** Do this **
Lay out the material from the line containing "Task: Collapse the Environment tree node" through the line containing "Action: pos(122,233)" as a Markdown table with the columns Row and Line text, including both of those lines. Number each line in order and omit any blank lines.
--- Records supplied ---
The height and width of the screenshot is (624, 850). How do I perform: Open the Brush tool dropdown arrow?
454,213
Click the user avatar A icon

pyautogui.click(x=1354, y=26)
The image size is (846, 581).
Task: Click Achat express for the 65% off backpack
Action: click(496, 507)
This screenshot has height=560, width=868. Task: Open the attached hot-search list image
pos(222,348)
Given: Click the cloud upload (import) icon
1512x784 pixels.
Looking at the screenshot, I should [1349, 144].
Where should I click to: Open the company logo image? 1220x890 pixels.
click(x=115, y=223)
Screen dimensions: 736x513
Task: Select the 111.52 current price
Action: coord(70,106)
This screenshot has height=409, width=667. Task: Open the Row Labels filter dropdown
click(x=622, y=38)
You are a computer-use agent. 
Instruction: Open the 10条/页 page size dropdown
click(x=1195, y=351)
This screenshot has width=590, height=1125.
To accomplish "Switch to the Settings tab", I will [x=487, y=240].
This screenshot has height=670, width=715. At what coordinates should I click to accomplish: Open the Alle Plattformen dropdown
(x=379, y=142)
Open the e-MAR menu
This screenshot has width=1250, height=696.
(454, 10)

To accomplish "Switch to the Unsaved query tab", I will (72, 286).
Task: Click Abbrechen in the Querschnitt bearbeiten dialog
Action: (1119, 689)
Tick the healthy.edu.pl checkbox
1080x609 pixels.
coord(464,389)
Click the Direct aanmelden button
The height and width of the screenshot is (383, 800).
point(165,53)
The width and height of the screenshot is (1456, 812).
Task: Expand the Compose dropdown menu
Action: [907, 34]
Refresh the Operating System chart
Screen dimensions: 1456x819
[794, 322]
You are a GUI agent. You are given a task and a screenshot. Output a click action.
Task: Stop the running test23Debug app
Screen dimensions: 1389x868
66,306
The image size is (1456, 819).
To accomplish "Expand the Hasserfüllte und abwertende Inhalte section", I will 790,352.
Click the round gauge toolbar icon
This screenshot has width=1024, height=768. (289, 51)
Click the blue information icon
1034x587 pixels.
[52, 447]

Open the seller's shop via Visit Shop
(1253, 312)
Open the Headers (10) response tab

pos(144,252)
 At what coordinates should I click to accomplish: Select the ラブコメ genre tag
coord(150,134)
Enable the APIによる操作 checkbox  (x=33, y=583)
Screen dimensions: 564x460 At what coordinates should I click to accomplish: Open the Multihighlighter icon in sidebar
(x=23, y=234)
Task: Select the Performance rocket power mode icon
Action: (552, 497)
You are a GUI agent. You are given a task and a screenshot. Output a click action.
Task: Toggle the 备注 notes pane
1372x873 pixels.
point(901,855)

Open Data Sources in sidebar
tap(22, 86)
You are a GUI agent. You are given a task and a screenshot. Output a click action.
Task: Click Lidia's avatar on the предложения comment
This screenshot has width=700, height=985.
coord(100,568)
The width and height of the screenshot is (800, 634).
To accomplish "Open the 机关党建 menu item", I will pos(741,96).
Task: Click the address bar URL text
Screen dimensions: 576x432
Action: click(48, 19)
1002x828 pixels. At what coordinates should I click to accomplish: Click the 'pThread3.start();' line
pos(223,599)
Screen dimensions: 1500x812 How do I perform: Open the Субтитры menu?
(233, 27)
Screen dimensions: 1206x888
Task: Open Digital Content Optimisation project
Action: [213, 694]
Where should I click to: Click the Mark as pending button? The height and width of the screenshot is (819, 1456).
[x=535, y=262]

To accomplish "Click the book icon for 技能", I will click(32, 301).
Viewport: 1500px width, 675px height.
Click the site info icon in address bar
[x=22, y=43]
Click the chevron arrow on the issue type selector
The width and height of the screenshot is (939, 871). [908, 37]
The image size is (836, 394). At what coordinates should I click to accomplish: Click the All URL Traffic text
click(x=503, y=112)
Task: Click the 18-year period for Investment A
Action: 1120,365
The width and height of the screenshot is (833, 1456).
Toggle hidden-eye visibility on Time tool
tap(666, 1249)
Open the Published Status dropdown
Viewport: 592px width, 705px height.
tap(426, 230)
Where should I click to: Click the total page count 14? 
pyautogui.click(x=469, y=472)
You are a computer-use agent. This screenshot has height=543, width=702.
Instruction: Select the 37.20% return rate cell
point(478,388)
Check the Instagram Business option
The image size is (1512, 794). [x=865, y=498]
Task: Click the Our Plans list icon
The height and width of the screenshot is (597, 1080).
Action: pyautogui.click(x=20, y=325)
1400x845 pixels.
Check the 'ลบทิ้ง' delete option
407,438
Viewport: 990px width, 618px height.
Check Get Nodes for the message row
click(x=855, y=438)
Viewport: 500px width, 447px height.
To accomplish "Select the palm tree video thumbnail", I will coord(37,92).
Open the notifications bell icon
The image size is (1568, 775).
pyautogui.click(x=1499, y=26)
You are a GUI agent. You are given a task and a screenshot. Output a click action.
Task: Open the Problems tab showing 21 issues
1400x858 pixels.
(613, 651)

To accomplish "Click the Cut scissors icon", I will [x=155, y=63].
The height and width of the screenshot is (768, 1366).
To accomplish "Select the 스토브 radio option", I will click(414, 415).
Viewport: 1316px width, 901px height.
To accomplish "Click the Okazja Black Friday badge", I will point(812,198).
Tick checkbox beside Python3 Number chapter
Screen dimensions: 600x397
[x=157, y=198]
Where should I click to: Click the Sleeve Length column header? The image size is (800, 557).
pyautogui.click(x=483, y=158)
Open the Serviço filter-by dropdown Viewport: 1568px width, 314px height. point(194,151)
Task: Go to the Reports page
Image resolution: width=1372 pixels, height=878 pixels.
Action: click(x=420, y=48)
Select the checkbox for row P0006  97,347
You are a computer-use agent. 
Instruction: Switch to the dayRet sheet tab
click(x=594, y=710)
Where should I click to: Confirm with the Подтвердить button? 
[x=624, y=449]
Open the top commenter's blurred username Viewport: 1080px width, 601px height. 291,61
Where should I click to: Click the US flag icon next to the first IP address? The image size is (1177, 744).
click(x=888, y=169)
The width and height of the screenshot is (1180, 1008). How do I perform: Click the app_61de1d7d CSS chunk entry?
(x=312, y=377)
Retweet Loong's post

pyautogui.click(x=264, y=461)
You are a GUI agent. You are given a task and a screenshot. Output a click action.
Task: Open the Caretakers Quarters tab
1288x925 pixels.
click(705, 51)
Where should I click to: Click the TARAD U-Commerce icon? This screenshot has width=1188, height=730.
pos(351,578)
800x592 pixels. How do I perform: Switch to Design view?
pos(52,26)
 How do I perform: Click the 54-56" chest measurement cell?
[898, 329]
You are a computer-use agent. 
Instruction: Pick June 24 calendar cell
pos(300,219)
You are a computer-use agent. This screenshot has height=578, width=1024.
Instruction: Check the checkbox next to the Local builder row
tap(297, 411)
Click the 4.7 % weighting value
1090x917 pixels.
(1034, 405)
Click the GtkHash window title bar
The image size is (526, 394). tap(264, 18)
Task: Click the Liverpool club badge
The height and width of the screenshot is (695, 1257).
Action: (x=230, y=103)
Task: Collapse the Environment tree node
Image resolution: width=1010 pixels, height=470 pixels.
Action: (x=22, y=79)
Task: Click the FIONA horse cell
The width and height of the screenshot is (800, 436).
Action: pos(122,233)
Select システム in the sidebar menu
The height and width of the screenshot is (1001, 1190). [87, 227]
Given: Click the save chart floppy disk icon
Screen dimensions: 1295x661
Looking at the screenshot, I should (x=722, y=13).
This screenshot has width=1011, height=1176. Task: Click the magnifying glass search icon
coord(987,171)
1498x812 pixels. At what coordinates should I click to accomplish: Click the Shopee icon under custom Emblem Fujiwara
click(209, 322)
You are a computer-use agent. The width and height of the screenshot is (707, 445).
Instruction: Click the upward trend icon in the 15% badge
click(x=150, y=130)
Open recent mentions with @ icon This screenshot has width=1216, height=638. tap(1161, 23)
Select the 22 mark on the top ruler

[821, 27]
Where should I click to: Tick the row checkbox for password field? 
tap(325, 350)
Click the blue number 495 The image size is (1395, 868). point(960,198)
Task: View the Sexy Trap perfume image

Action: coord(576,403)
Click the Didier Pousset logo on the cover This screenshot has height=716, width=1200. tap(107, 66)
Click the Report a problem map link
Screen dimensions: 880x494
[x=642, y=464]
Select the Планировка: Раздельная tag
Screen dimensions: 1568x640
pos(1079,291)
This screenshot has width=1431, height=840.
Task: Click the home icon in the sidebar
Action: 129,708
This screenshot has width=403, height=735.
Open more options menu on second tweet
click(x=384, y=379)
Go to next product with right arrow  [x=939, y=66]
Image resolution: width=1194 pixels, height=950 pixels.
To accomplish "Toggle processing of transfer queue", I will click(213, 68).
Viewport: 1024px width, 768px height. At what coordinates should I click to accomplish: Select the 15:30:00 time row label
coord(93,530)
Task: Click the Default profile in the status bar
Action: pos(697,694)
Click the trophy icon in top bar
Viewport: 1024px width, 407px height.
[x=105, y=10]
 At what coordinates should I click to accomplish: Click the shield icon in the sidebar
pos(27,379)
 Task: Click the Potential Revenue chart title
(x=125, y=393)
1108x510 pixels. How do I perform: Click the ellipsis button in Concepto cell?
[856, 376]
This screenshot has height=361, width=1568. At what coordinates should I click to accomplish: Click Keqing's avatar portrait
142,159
---
** In response **
| Row | Line text |
|---|---|
| 1 | Task: Collapse the Environment tree node |
| 2 | Image resolution: width=1010 pixels, height=470 pixels. |
| 3 | Action: (x=22, y=79) |
| 4 | Task: Click the FIONA horse cell |
| 5 | The width and height of the screenshot is (800, 436). |
| 6 | Action: pos(122,233) |